Given request:
Rewrite the listing below, replacing each "icon" with "button" and changing nothing else. Omit the pictures from your answer.

(Element lookup records)
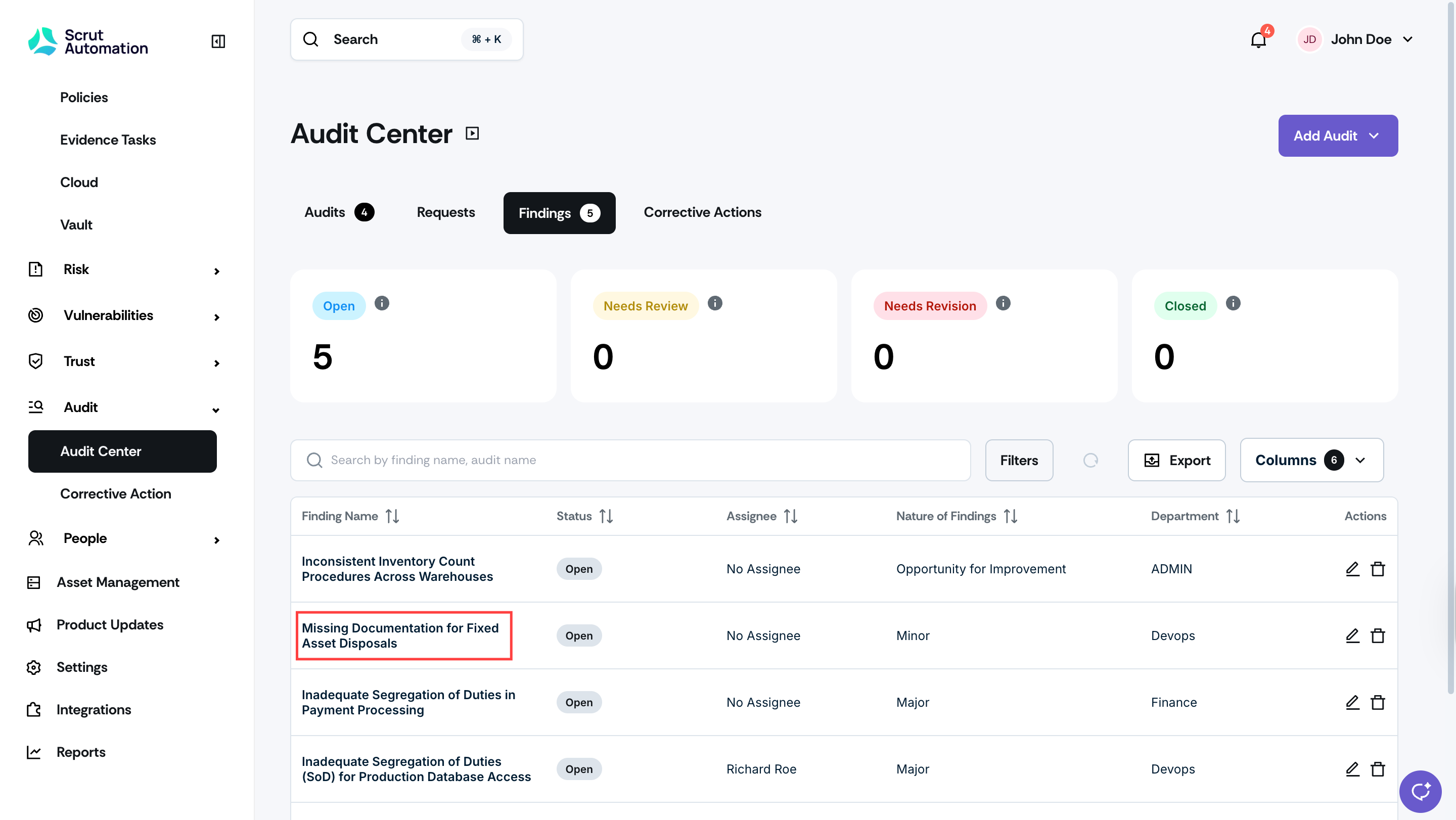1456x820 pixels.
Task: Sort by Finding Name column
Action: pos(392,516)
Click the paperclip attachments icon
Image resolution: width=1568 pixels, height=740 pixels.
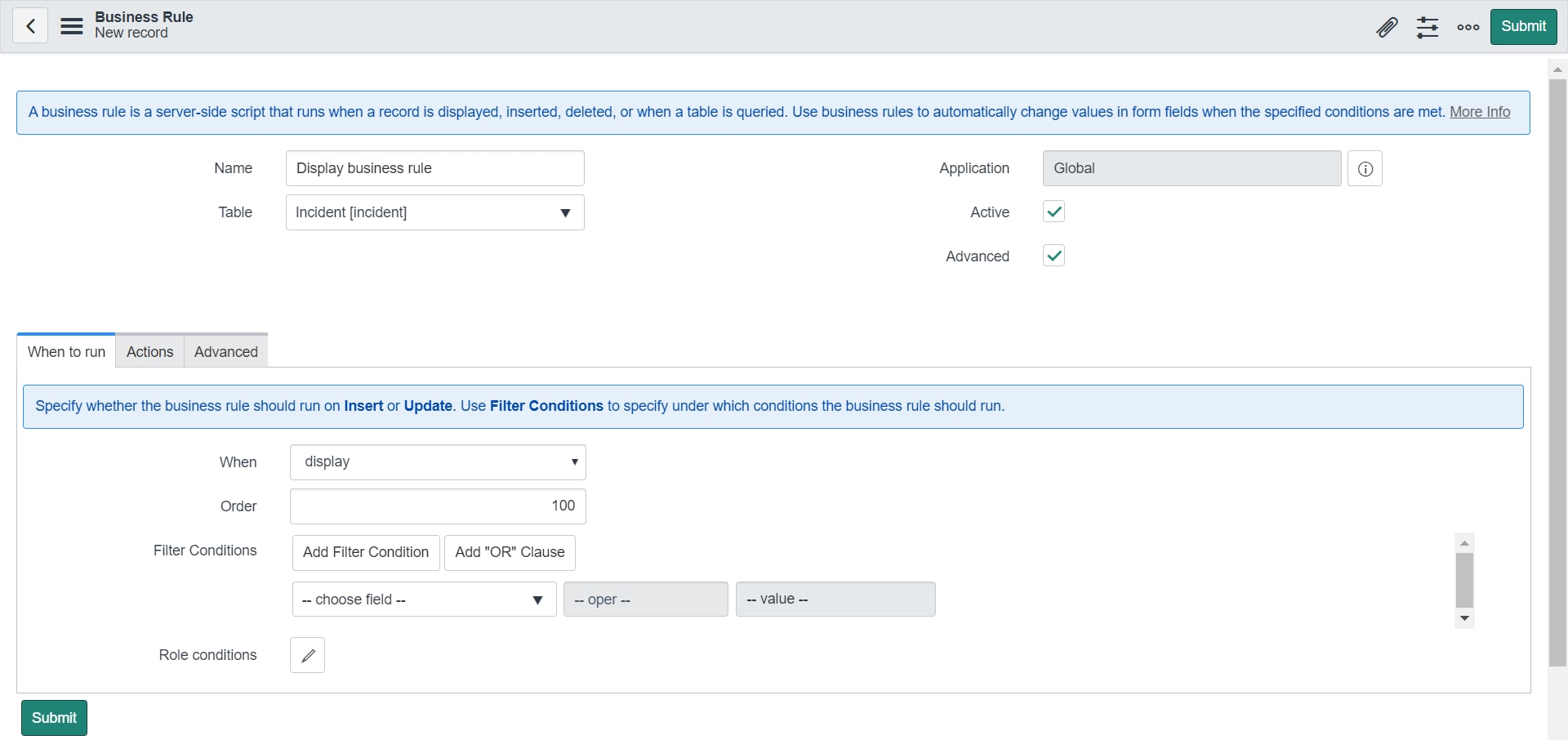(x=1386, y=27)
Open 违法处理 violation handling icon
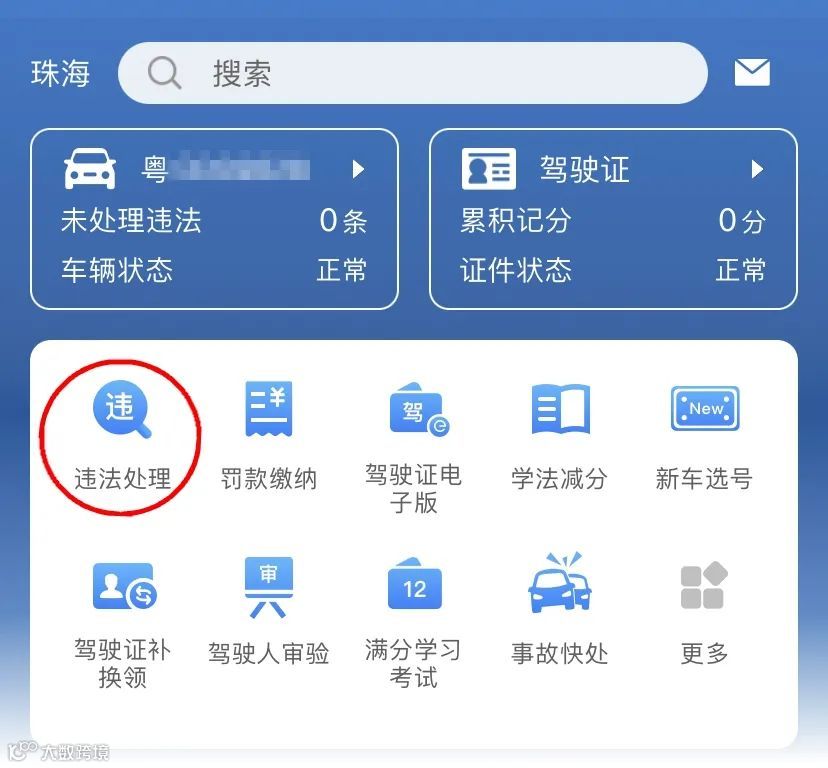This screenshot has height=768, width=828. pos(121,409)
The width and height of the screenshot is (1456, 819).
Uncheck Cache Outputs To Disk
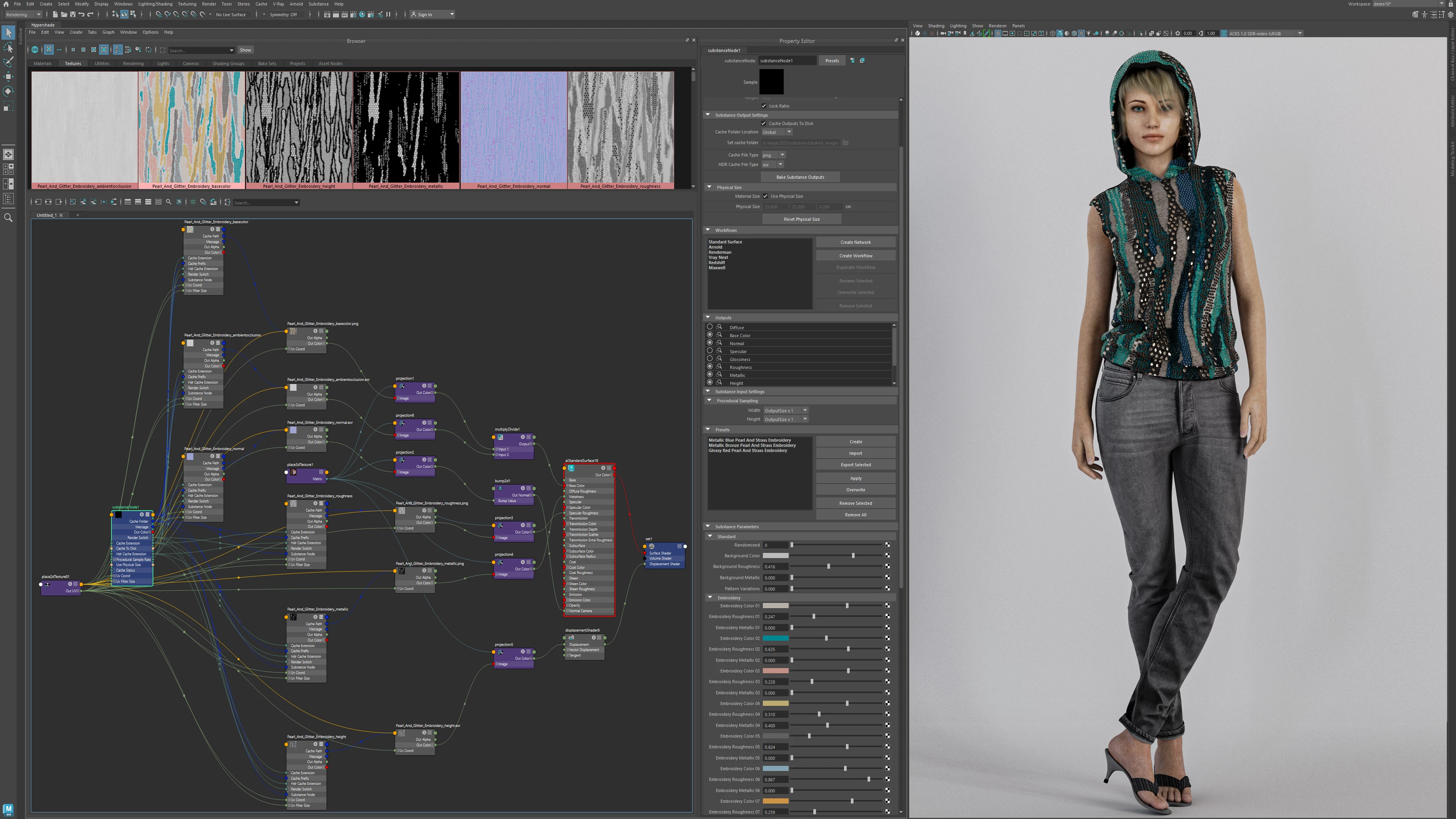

Complete answer:
1456x820 pixels.
Task: Sort by Finding Name column
Action: pos(392,516)
Click the paperclip attachments button
Image resolution: width=1568 pixels, height=740 pixels.
(x=1386, y=27)
Open 违法处理 violation handling button
This screenshot has height=768, width=828. pos(121,409)
The width and height of the screenshot is (1456, 819).
Uncheck Cache Outputs To Disk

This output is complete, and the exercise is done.